* Text *
After our ride into town the first stop was the Parks Canada tourist office located in the very quiet and now empty train station with the stranded pedestrian train still waiting on the tracks. But it had a great exhibit of the wildlife in the area along with some of the historical items, including of course, a polar bear to pose with.
|Churchill train station & Parks Canada office|
While polar bears may be the rage in autumn, in summertime it's all about the beluga whales. They come to Churchill, by the thousand, to feast on the capelin spawning in the mouth of the Churchill River, moult away some old skin, and give birth to their young before returning north to the Arctic Ocean in the fall. While there are an estimated 60,000 belugas in all of Hudson Bay at least 3,500 of them come each year to Churchill. Walking along the beautifully rugged and rocky shoreline we could see them out in the ocean swimming like dolphins as they played in the surf and called us to join them. It was only when we got back onto the roadway did we see the polar bear warning signs.
The belugas were waiting and it didn't take me long to get dressed up in a warm 7mm wetsuit so I could snorkel and swim with them. Highly sociable, gentle giants, that are extremely friendly, playful and curious, belugas travel in pods of around 10 and can be heard chirping, whistling, and beeping under water, as they come near. We hadn't even left the dock and they were all around the Zodiac wanting us to stop and jump in with them. Happy to oblige I spent the next 2 - 3 hours singing my heart out to their favorite Beatles songs, and watching as they swam underneath looking up at me with their big smiling faces. I even had a mother come by to show off her new born calf that was riding on her back.
Churchill was originally a Hudson's Bay trading post built in 1717 to facilitate trade with the Dene people and stay out of reach of York Factory where the Cree traded. The original settlement was replaced by the Prince of Wales Fort built between 1731-1741 and is now an historic site maintained by Parks Canada. A good lookout post over Hudson's Bay, that never lived up to its potential, nonetheless offers a perfect view of all the action in the Bay.
|Aerial view of Prince of Wales Fort|
Inuksuk is an Inuit word for "that which acts in the capacity of a human" with inuk meaning person. It's a human-made stone landmark used for navigation, a point of reference and to assist in the herding of caribou for slaughter. Obviously the inuksuks around Churchill were built with the aid of machines but they still point to their connection with the north and the people who originally lived in this area. They also make for great photo opportunities.

* Rows *
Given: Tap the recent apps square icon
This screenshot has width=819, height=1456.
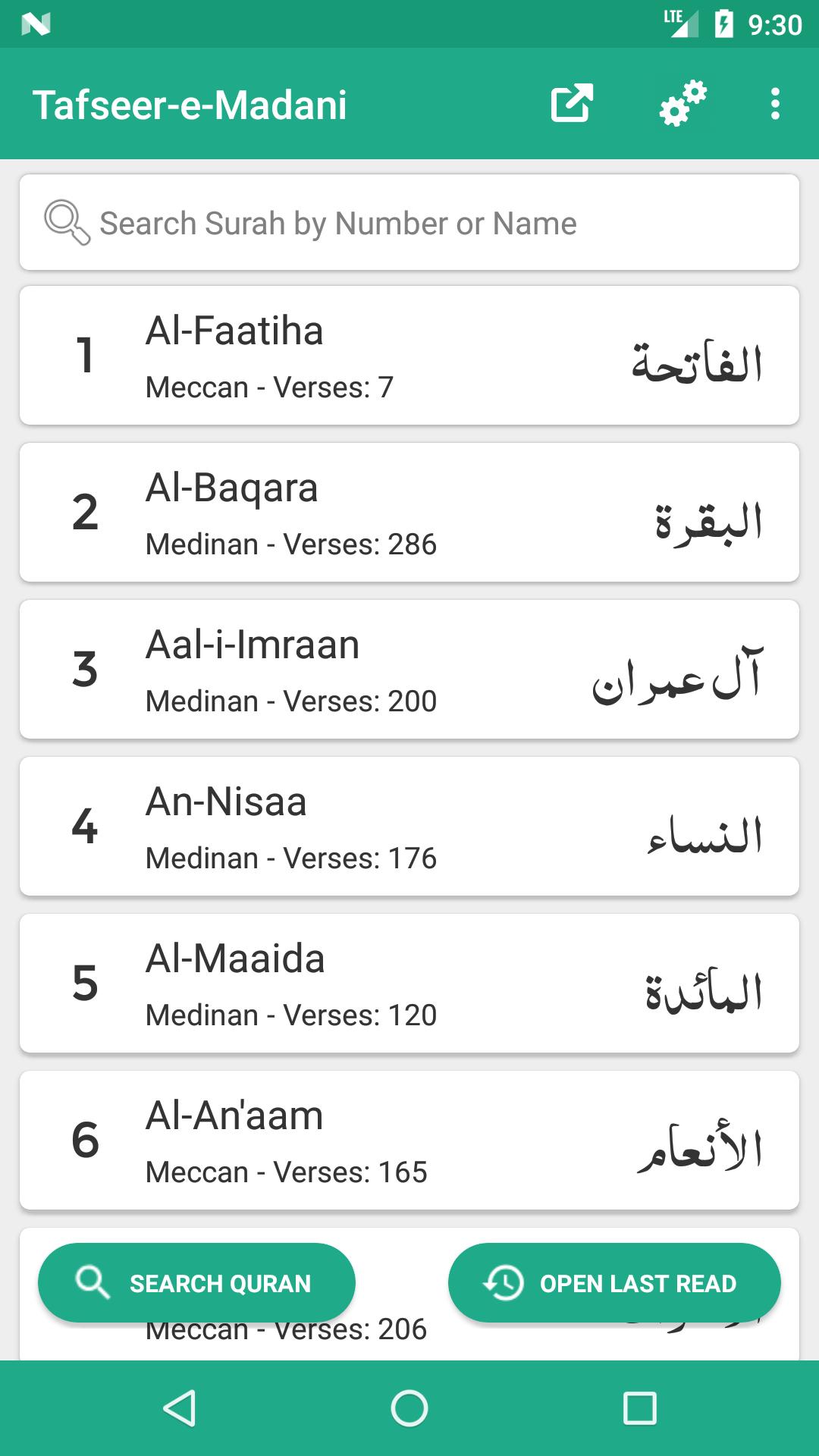Looking at the screenshot, I should (x=639, y=1408).
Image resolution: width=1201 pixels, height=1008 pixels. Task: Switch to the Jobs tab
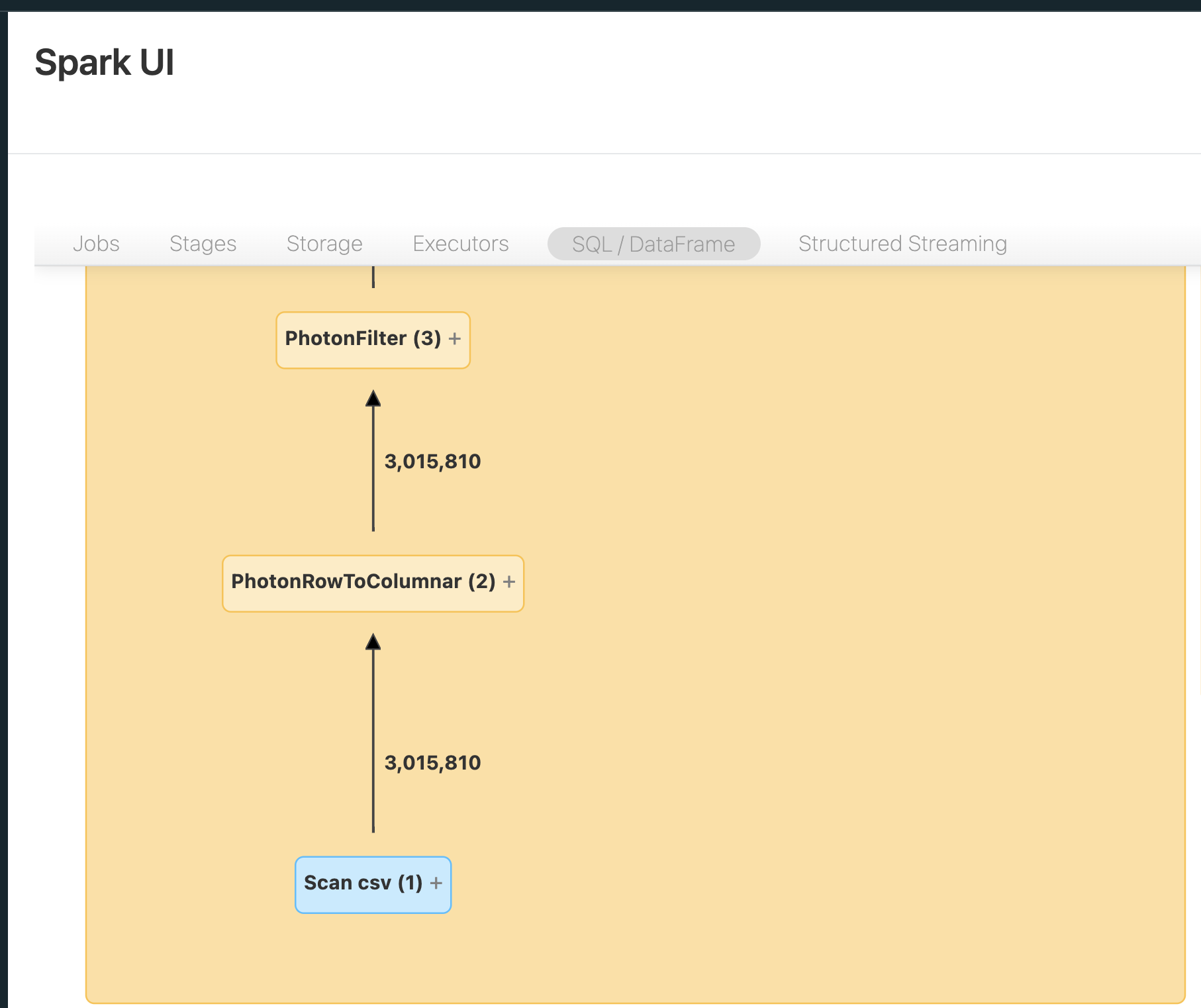(x=97, y=243)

* Direction *
Pick up the travel piece about Churchill after its last sentence and keep writing it in the same voice.

* Task answer *
Other interesting points of interest and photo opportunities include the boat Beluga, the crashed aeroplane Miss Piggy, and the grounded shipwreck MV Ithaca. Each one has its own sordid story with different versions of what really happened but, in each of the cases nobody was hurt and time will eventually erase both the memory and the evidence.
With the decline of the fur trade Churchill faded into obsolescence until it was decided to build a new northern shipping harbour connected by railway to Winnipeg. This was finally completed in 1929 but it took many years before it started to get any real use and, with the recent shutdown, its future is now up in the air. In 1942 the U.S. Army Air Corps established a base that later became a Strategic Air Command facility during the Cold War until it was closed down and the airport was turned over to the city. The area was also a Rocket Research Range for atmospheric research that started in the 1950's and eventually closed down in 1984.
|Port of Churchill|
|Churchill Rocket Research Station|
|Churchill Rocket Research Tracking Station|
|Polar Bear Jail|
As a result of all these ups and downs in the town there are a lot of dilapidated buildings that have been left littering the landscape. While on the one hand this mostly crumbling infrastructure is a bit depressing, it has also provided an interesting canvas for building murals. The murals aren't just restricted to abandoned buildings though, as many other local establishments have also demonstrated a desire to liven up their walls.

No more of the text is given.